Design: THRIVE program description
With THRIVE, individuals are identified by Nurse Case Managers during hospitalisation using a predictive algorithm developed by our team.27 Within 48 hours after discharge, THRIVE enrollees receive a visit from a home care nurse. During home care visits, nurses serve as health coaches and spend time reviewing medications, and discharge orders, completing medication reconciliation and developing person-centred goals of care. THRIVE enrollees receive other clinical care services as warranted, including occupational therapy, physical therapy and social workers during the immediate days following a hospital discharge. THRIVE participants are assessed for social needs and referred to a CHW, as needed, who provides an additional layer of community-based support (figure 1).

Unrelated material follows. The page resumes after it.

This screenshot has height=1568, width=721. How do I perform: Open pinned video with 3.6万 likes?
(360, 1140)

Another important aspect of the THRIVE clinical pathway includes the extension of support from the hospital-based discharging physician to patients following discharge. Clinical support from discharging physicians is provided through telephone and electronic health record (EHR) contact with home care nurses at the completion of the first home visit through calls or direct messaging. Nurses raise questions about medications (eg, medications found at home that are not documented in the discharge instructions), request additional medical equipment, clarify discharge orders and address emerging symptoms in real time with the provider who most recently oversaw the individual’s care. Our partnership with discharging physicians in this way is novel and actively works to address acute clinical needs attributed to the recent hospitalisation or to destabilisation of a co-occurring chronic condition in the days following discharge.

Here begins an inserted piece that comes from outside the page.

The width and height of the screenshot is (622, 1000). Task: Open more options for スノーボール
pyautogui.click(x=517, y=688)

Following discharge, the THRIVE teams hosts virtual case conferences with the interdisciplinary team where each THRIVE participant is discussed weekly for 1 month after discharge. A home care Nurse Manager helps to facilitate weekly case conferences by serving as a clinical liaison to the THRIVE team and bringing to the team social and medical concerns that were noted during home care engagement. The THRIVE team is fully empowered to provide a holistic and integrated approach to care by being responsive to our clients’ needs (physical, social and emotional). By centring the health-related social needs of Medicaid patients, we directly address many of the factors that drive health inequities (ie, transportation, housing and food insecurity) by facilitating referrals to community-based resources including CHWs, or assistance with applications to low-cost housing.